United States of America, Plaintiff-appellee, v. Michael Ray Allen and William Joseph Mcmurtrey, Defendants-appellants, 537 F.2d 1387 (5th Cir. 1976)Annotate this Case
Nelson E. Bailey (Court-appointed), W. Palm Beach, Fla., for Allen.
George D. Gold, Miami, Fla., for McMurtrey.
Robert W. Rust, U. S. Atty., Don R. Boswell, Asst. U. S. Atty., Miami, Fla., for plaintiff-appellee.
Appeals from the United States District Court for the Southern District of Florida.
Before DYER, SIMPSON and RONEY, Circuit Judges.
RONEY, Circuit Judge:
Michael Ray Allen and William Joseph McMurtrey appeal their convictions for knowing importation of 5,814 pounds of marijuana in violation of 21 U.S.C.A. §§ 952(a), 960(a) (1) and 18 U.S.C.A. § 2, and knowingly and intentionally possessing with intent to distribute marijuana in violation of 21 U.S.C.A. § 841(a) (1) and 18 U.S.C.A. § 2. Appellants were arrested with several other persons at a Florida waterfront home after the marijuana was discovered on a 43-foot boat behind the house.
Suppression of the marijuana's use as evidence being denied, the two appellants waived their right to a jury trial. The disposition of the charges against the various other defendants is not of concern in this appeal. Both appellants appeal the correctness of the denial of the motions to suppress, and Allen contends that the court erred in denying his defense counsel leave to withdraw. Finding no illegality in the discovery by the government agents of the marijuana, and denial to counsel of leave to withdraw to be within the trial court's discretion, we affirm.
As in most search cases the facts are essentially undisputed but important. This investigation began as a result of information received from a private citizen on May 13, 1974, by Raymond G. Magno, Special Agent in Charge of the Drug Enforcement Administration (DEA) in West Palm Beach, Florida. Agent Magno was informed that Mr. Charles Dale had purchased a $125,000 house with a $25,000 down payment and that his primary interest in purchasing this home was its facility for docking a 40-foot boat on the Intracoastal Waterway. Subsequently Agent Magno was provided with additional information that a 43-foot boat had been at the residence for one day on May 23 and had then departed. There had been several young, adult males in and out of the house who departed when the vessel left.
* * *
__INSTRUCTIONS__.
**a.** List every attorney the court opinion names as counsel in the case.
**b.** According to the court opinion, how much down payment did Charles Dale make on the house?
Rely only on the court opinion for the answers.
* * *
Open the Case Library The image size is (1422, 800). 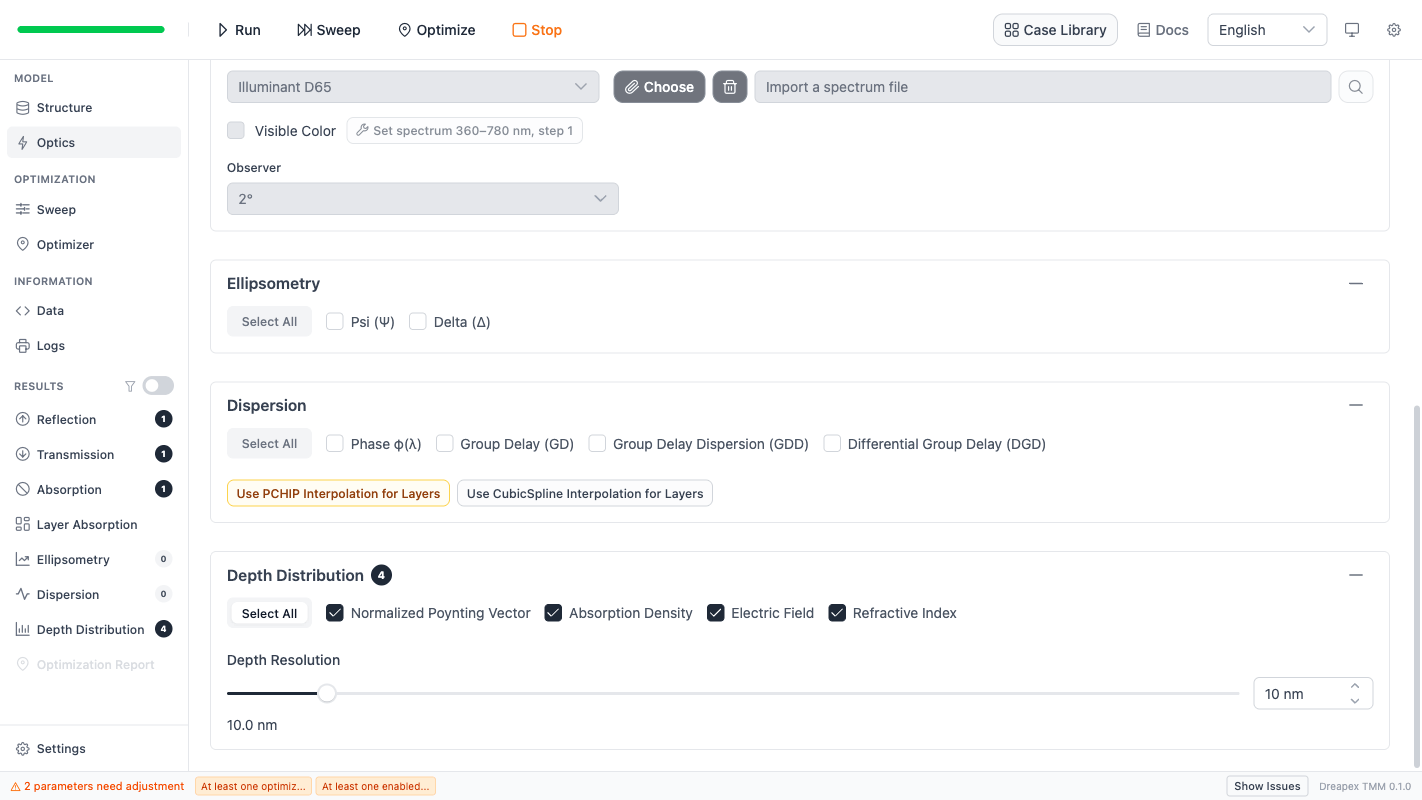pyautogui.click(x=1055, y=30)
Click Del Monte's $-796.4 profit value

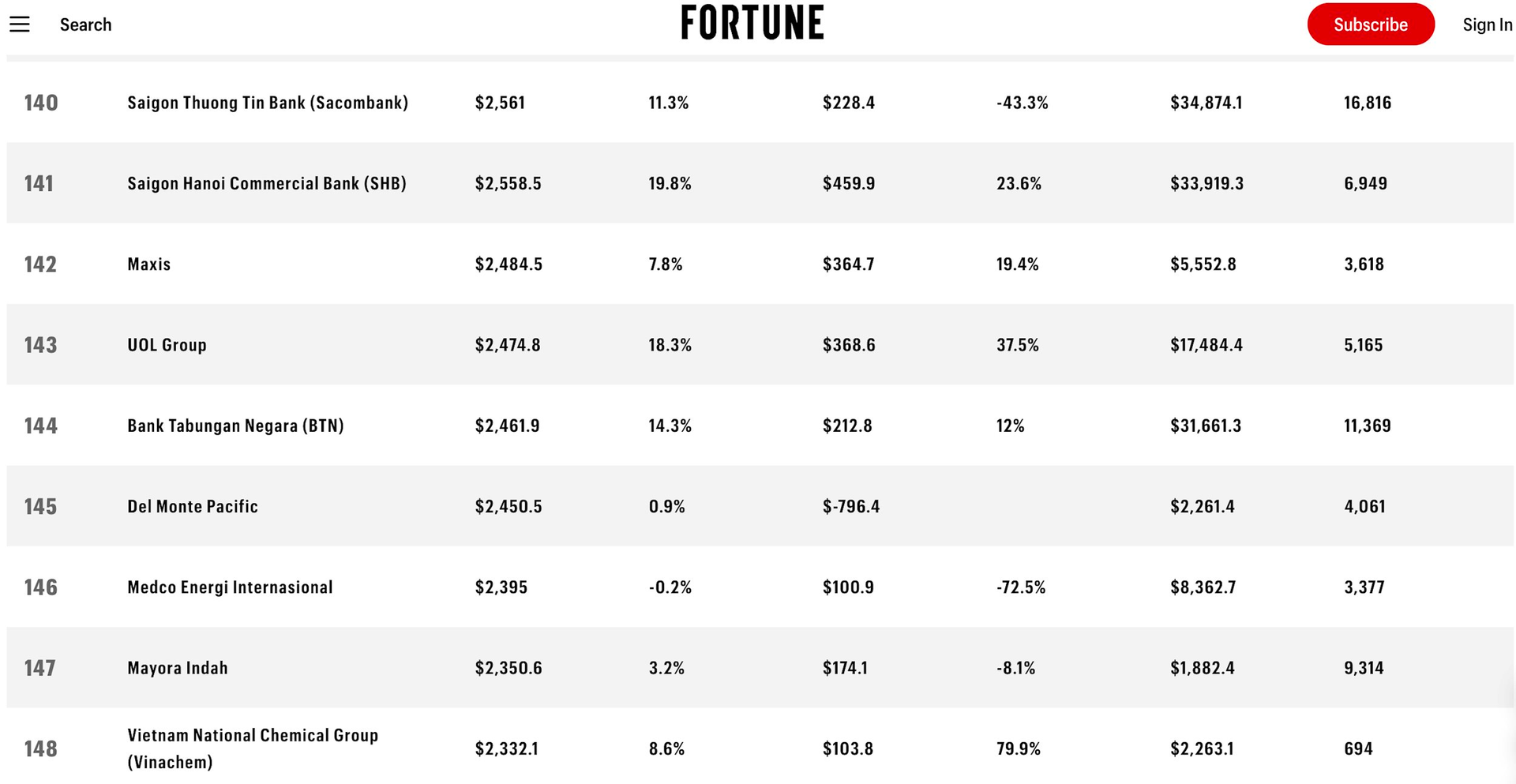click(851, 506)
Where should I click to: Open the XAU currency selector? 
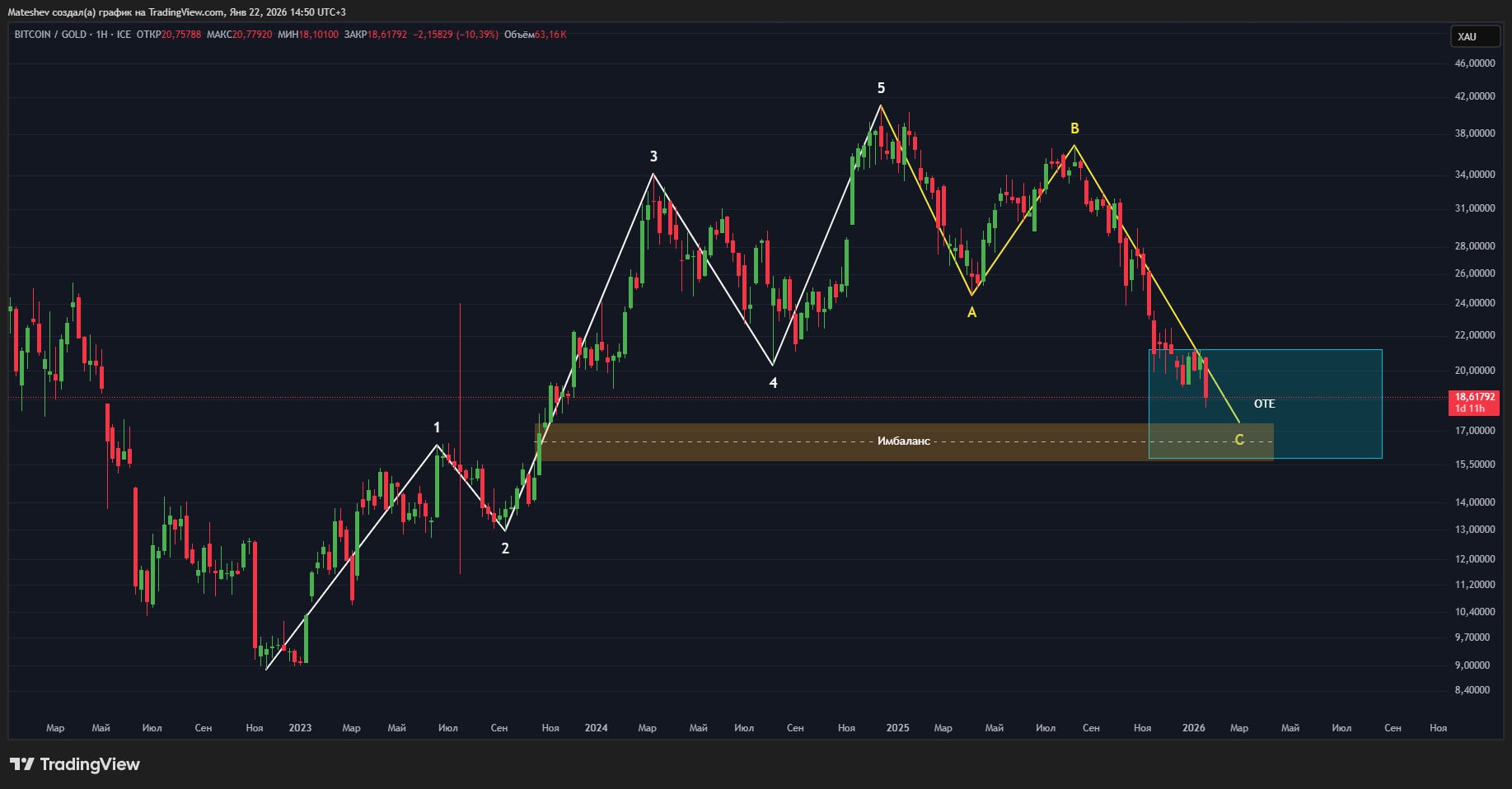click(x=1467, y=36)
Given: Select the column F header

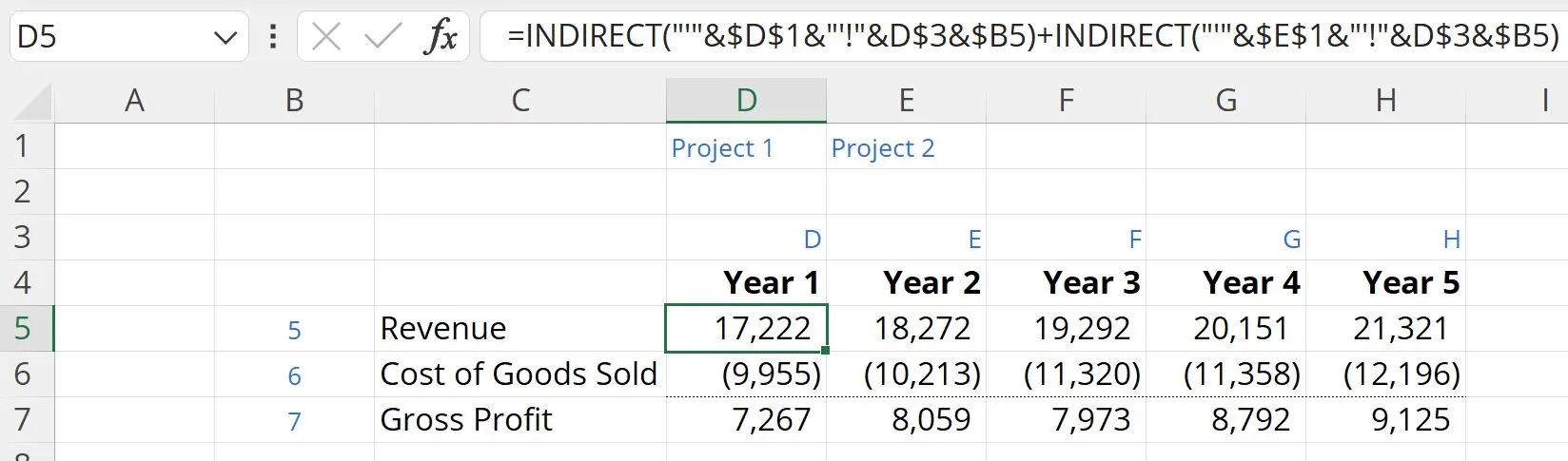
* * *
__SOLUTIONS__.
**a.** Nelson E. Bailey, George D. Gold, Robert W. Rust, Don R. Boswell

**b.** $25,000